Four US presidents were assassinated; others were targeted, as were presidential candidates

US

By Darlene Superville and Christina A. Cassidy, Associated Press

WASHINGTON (AP) — Before Saturday’s apparent attempted assassination of former President Donald Trump, there have been multiple instances of political violence targeting U.S. presidents, former presidents and major party presidential candidates.

A look at some of the assassinations and attempted assassinations that have occurred since the nation’s founding in 1776:

ABRAHAM LINCOLN, the 16th president

Lincoln was the first president to be assassinated, shot by John Wilkes Booth on April 14, 1865, as he and his wife, Mary Todd Lincoln, attended a special performance of the comedy “Our American Cousin” at Ford’s Theatre in Washington.

This April 1865 file photo provided by the Library of Congress shows President Abraham Lincoln’s box at Ford’s Theater, the site of his assassination. (AP Photo/Library of Congress, File) 

Lincoln was taken to a house across the street from the theater for medical treatment after he was shot in the back of the head. He died the next morning. His support for Black rights has been cited as a motive behind his killing.

Two years before the assassination, during the Civil War, which was fought over slavery, Lincoln issued the Emancipation Proclamation granting freedom to slaves within the Confederacy.

Lincoln was succeeded by Vice President Andrew Johnson.

Booth was shot and killed on April 26, 1865, after he was found hiding in a barn near Bowling Green, Virginia.

JAMES GARFIELD, the 20th president

Garfield was the second president to be assassinated, six months after taking office. He was walking through a train station in Washington on July 2, 1881, to catch a train to New England when he was shot by Charles Guiteau.

Alexander Graham Bell, the telephone inventor, tried unsuccessfully to find the bullet lodged in Garfield’s chest using a device he designed specifically for the president. The mortally wounded president lay at the White House for several weeks but died in September after he was taken to the New Jersey shore. He had held office for six months.

Garfield was succeeded by Vice President Chester Arthur.

Guiteau was found guilty and executed in June 1882.

WILLIAM McKINLEY, the 25th president

McKinley was shot after giving a speech in Buffalo, New York, on Sept. 6, 1901. He was shaking hands with people passing through a receiving line when a man fired two shots into his chest at point-blank range. Doctors had expected McKinley to recover but gangrene then set in around the bullet wounds.
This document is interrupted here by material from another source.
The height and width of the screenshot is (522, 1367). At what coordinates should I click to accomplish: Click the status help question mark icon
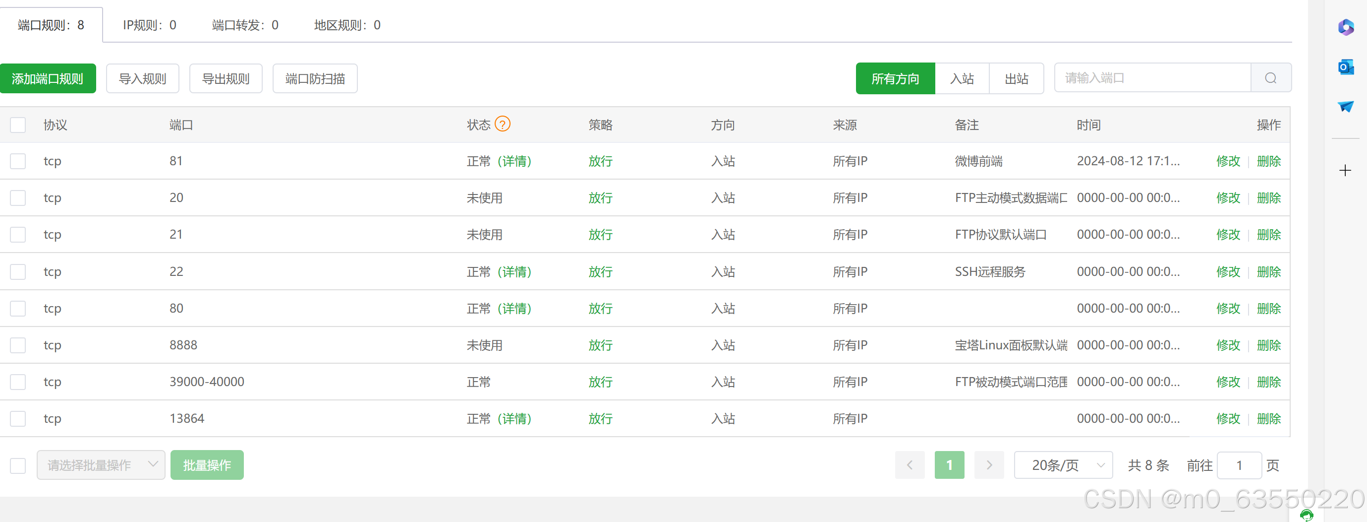pyautogui.click(x=502, y=124)
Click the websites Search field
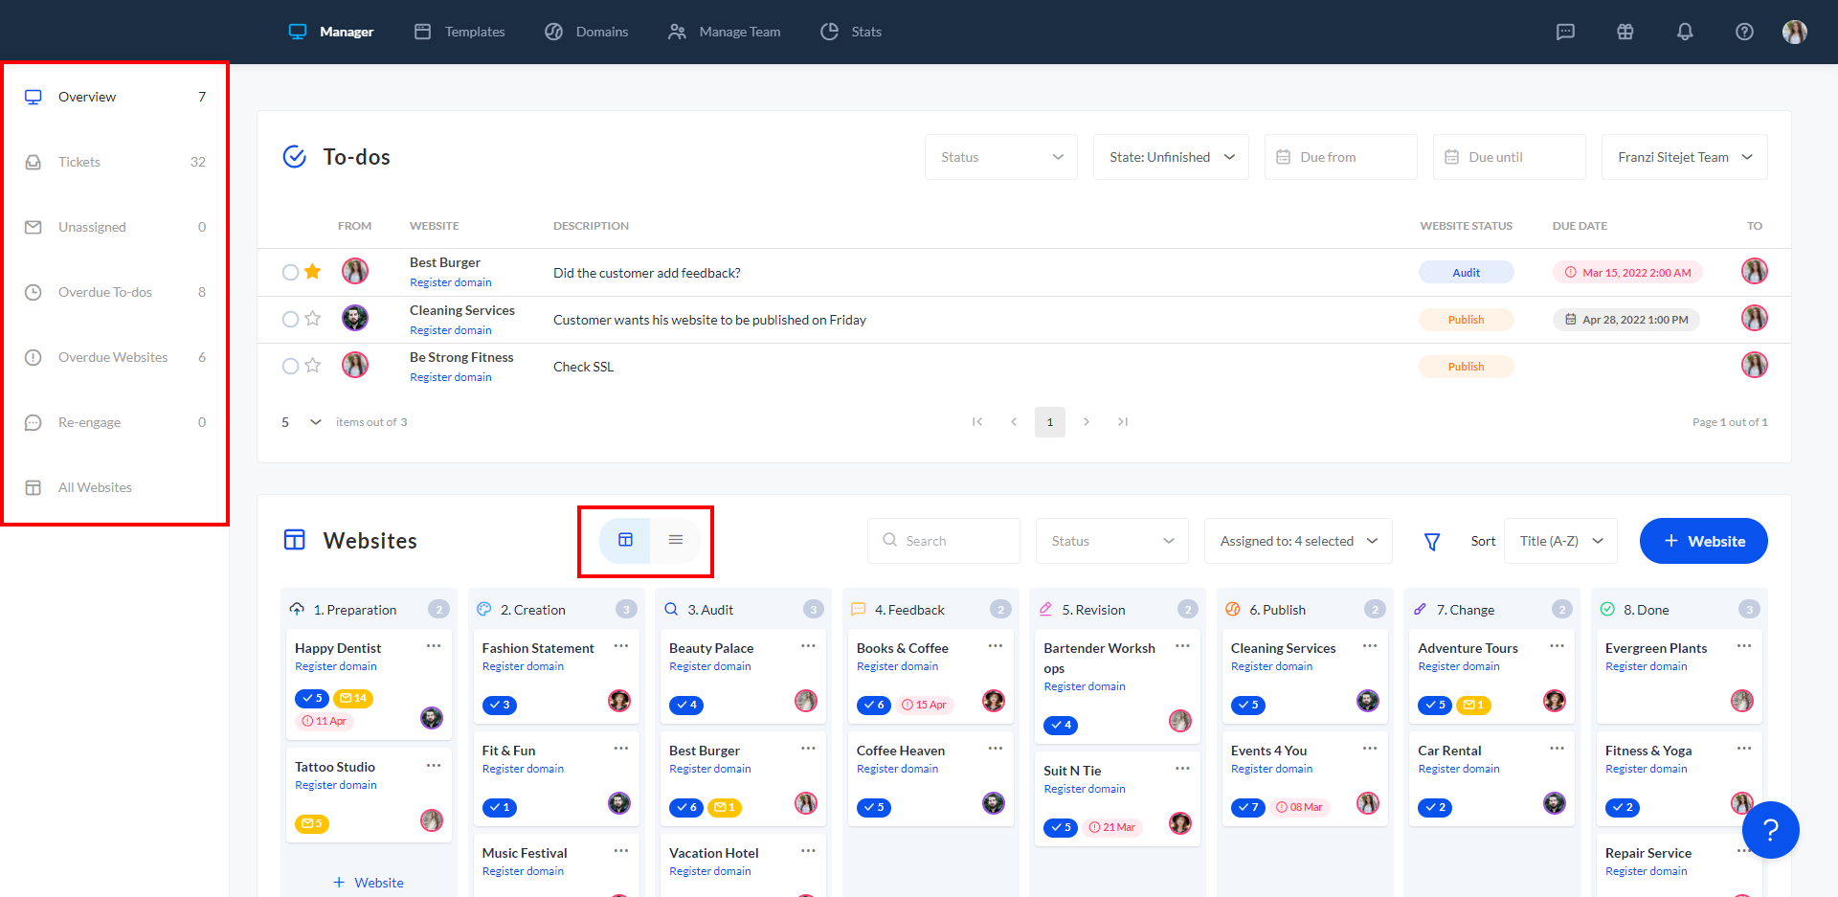 [x=943, y=541]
FILE - An undated photo of William McKinley, 25th President of the United States. He was inaugurated in 1897, and again in 1901 just prior to being assassinated on Sept. 6, 1901. (AP Photo, File)
FILE – An undated photo of William McKinley, 25th President of the United States. He was inaugurated in 1897, and again in 1901 just prior to being assassinated on Sept. 6, 1901. (AP Photo, File) 

McKinley died on Sept. 14, 1901, six months after opening his second term.

He was succeeded by Vice President Theodore Roosevelt.

Leon F. Czolgosz, an unemployed, 28-year-old Detroit resident, admitted to the shooting. Czolgosz was found guilty at trial and put to death in the electric chair on Oct. 29, 1901.

JOHN F. KENNEDY, the 35th president

Kennedy was fatally shot by a hidden assassin armed with a high-powered rifle as he visited Dallas in November 1963 with first lady Jacqueline Kennedy. Shots rang out as the president’s motorcade rolled through Dealey Plaza in downtown Dallas.